The ASTAT directory contains files of summary statistics for each month of the year and for the
year as a whole. The summary statistics files provide monthly and annual statistical data, which
consists of the mean, max, min, and standard deviation for each of the database variables as well
as the prevailing (most frequently occurring) wind direction for each database height level.

The STATIC_DATA file contains two-dimensional arrays of the terrain elevation and latitude
and longitude for each grid point.




4-42
5
SUMMARY AND CONCLUSIONS


Summary

The worldwide installed wind generation capacity increased by 25% and reached almost
60,000 MW worldwide during 2005. As wind capacity continues to grow and large regional
concentrations of wind generation emerge, utilities and regional transmission organizations will
increasingly need accurate same-day and next-day forecasts of wind energy generation to
dispatch system generation and transmission resource and anticipate rapid changes of wind
generation.

The project objectives were to summarize the status of wind energy forecasting, address the
integration of wind energy forecasting into the utility and regional electricity system operations;
and summarize the results of the California Energy Commission-EPRI Regional Wind Energy
Forecasting System Development project completed in December 2005.

The CEC-EPRI forecasting project developed and tested wind energy forecasting algorithms for
both same-day and next-day hourly forecasts of wind speed and energy generation for the
principal wind resource areas of California and for five wind plants. The report summarizes
selected results including (1) development and testing of a next-hour regional forecasting
algorithm based on a new two-stage, artificial-neural-network (ANN) algorithm;
(2) enhancement and testing of the existing 48-hour forecast algorithm; (3) wind tunnel and
high-resolution numerical modeling of wind flow over complex terrain and power generation of
individual wind turbines; and (4) development of the California Wind Generation Research
Dataset (CARD). The following sections summarize the project results.


Short-Term, Same-Day Forecasting

The project team first developed a design concept for a two-stage forecast system for short-term,
same-day forecasting based upon artificial neural network (ANN) techniques. The first stage
consists of a mini-ensemble of three different forecast methods that exploit different input
datasets and predictive tools. The second stage is composed an artificial neural network that
weights each of the three forecasts from the first stage according to their recent performance
characteristics and creates an “optimal” composite forecast.

A limited version of the forecast system was tested using five-minute regional wind power
generation data for 2004 provided by the California Independent System Operator (CaISO). The
forecast system used only one of the three forecast methods in the first stage of the system, an


                                                                                                 5-1
Summary and Conclusions


autoregressive ANN technique, to forecast five-minute power generation over a moving
three-hour forecast period.

--- Goal A ---
In the wind forecasting report, turn the paragraph beginning "The CEC-EPRI forecasting project developed" into a short list that keeps its main facts.
--- Goal B ---
Carry on the wind forecasting report from its final sentence.

--- Data ---
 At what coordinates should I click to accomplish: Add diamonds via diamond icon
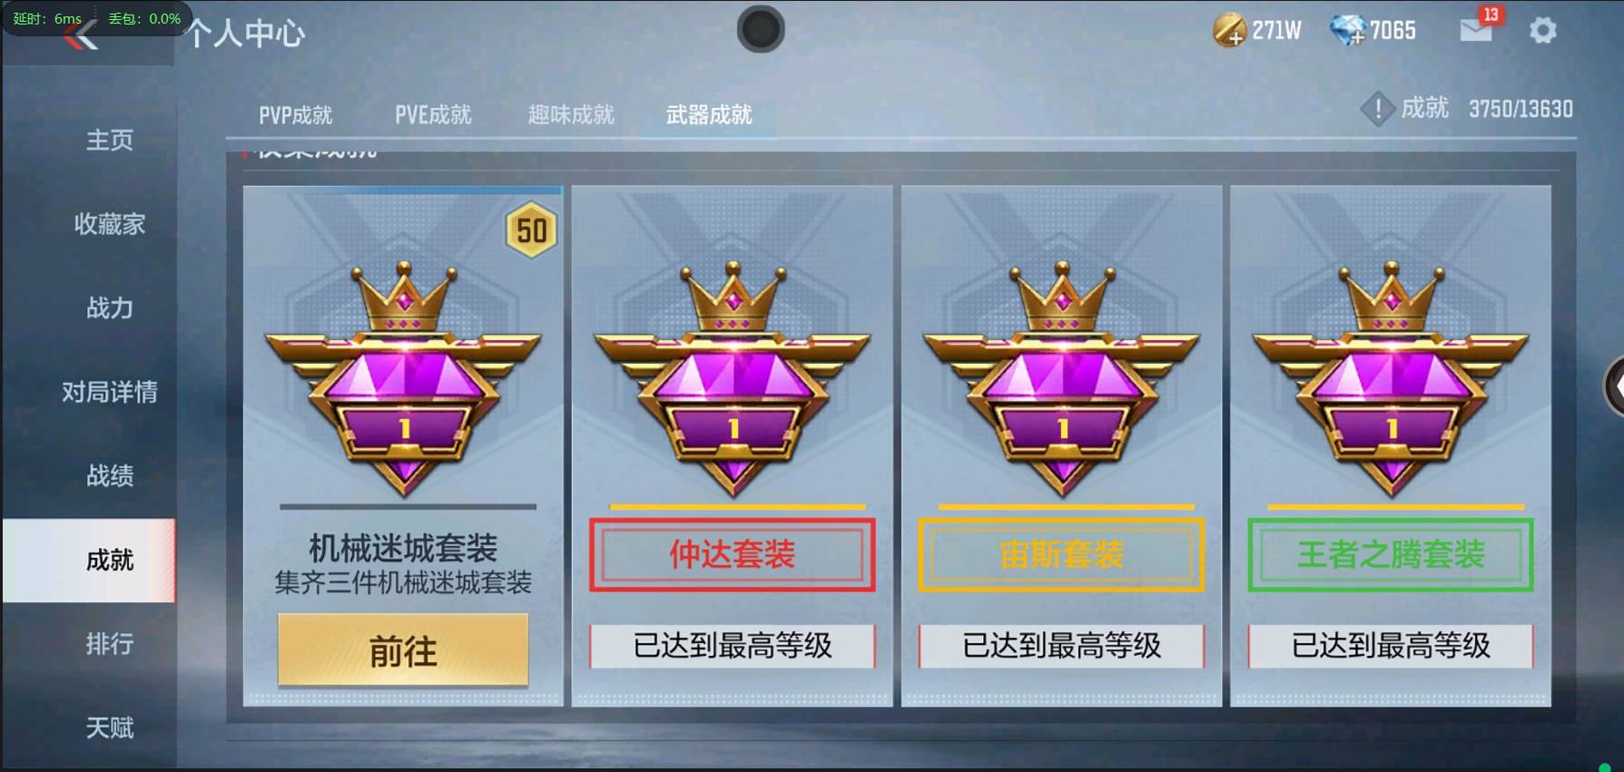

--- Exercise result A ---
- The CEC-EPRI project developed and tested algorithms for same-day and next-day hourly forecasts of wind speed and energy generation, covering California's principal wind resource areas and five wind plants.
- The report summarizes four selected results:
  1. A next-hour regional forecasting algorithm based on a new two-stage artificial neural network (ANN), developed and tested
  2. The existing 48-hour forecast algorithm, enhanced and tested
  3. Wind tunnel and high-resolution numerical modeling of wind flow over complex terrain and of power generation by individual wind turbines
  4. Development of the California Wind Generation Research Dataset (CARD)

--- Exercise result B ---
The limited forecast system exhibited considerable skill (up to 20%) relative to persistence
during the warm season, but virtually no skill during the cold season when the wind speeds are
low most of the time. The lack of skill during the cold season was expected, and it is anticipated
that the other two methods in the first stage of the system will provide most of the forecast skill
during the cold season. The next step is to implement and test the entire two-stage forecast
system.

Long-Term, Next-Day Forecasting

The project team evaluated improvements of the existing 48-hour forecast algorithm used in the
previous CEC-EPRI project in two phases.

Phase 1 screened several potential input data and forecast model enhancements via a series of
forecast experiments using wind resource and power production data for selected months from
the previous CEC-EPRI project [EPRI-CEC PIER 2003a and 2003b].

Several of the enhancements resulted in significant improvement in forecast performance relative
to the previous project, including the use of high-resolution surface water temperature data from
satellite-based sensors and a more sophisticated statistical model to adjust the raw forecasts of
the physics-based model.

Phase 2 incorporated several of the enhancements into a modified eWind forecast system and
generated daily 48-hour forecasts of hourly wind speed and energy generation at each of five
participating California wind plants for a one-year period. Two of the five participating plants
also participated in the previous CEC-EPRI forecasting project, the 66.6 MW Mountain View 1
and 2 project in San Gorgonio Pass and the 90 MW Wind Energy Partners/WindWorks project at
Altamont Pass. The three other wind plants were located in the Solano (2) and Tehachapi wind
resource areas.

The annual mean absolute error (MAE) of the 48-hour power generation forecasts was 14.5% of
rated capacity and 52.7% of the actual wind generation for all five wind plants. The annual wind
speed forecast MAE for the same plants and time periods was 2.27 m/s, which was 34.1% of the
average speed.

In addition, application of an ensemble of forecast methods and a simple arithmetic average of
the forecasts reduced the wind-speed forecast MAE by 2% to 5%. However, ensemble
forecasting did not significantly reduce the power production forecast MAE, because the power
production forecast error is sensitive to the wind speed forecast error due to the shape and slope
of the plant-scale power curve.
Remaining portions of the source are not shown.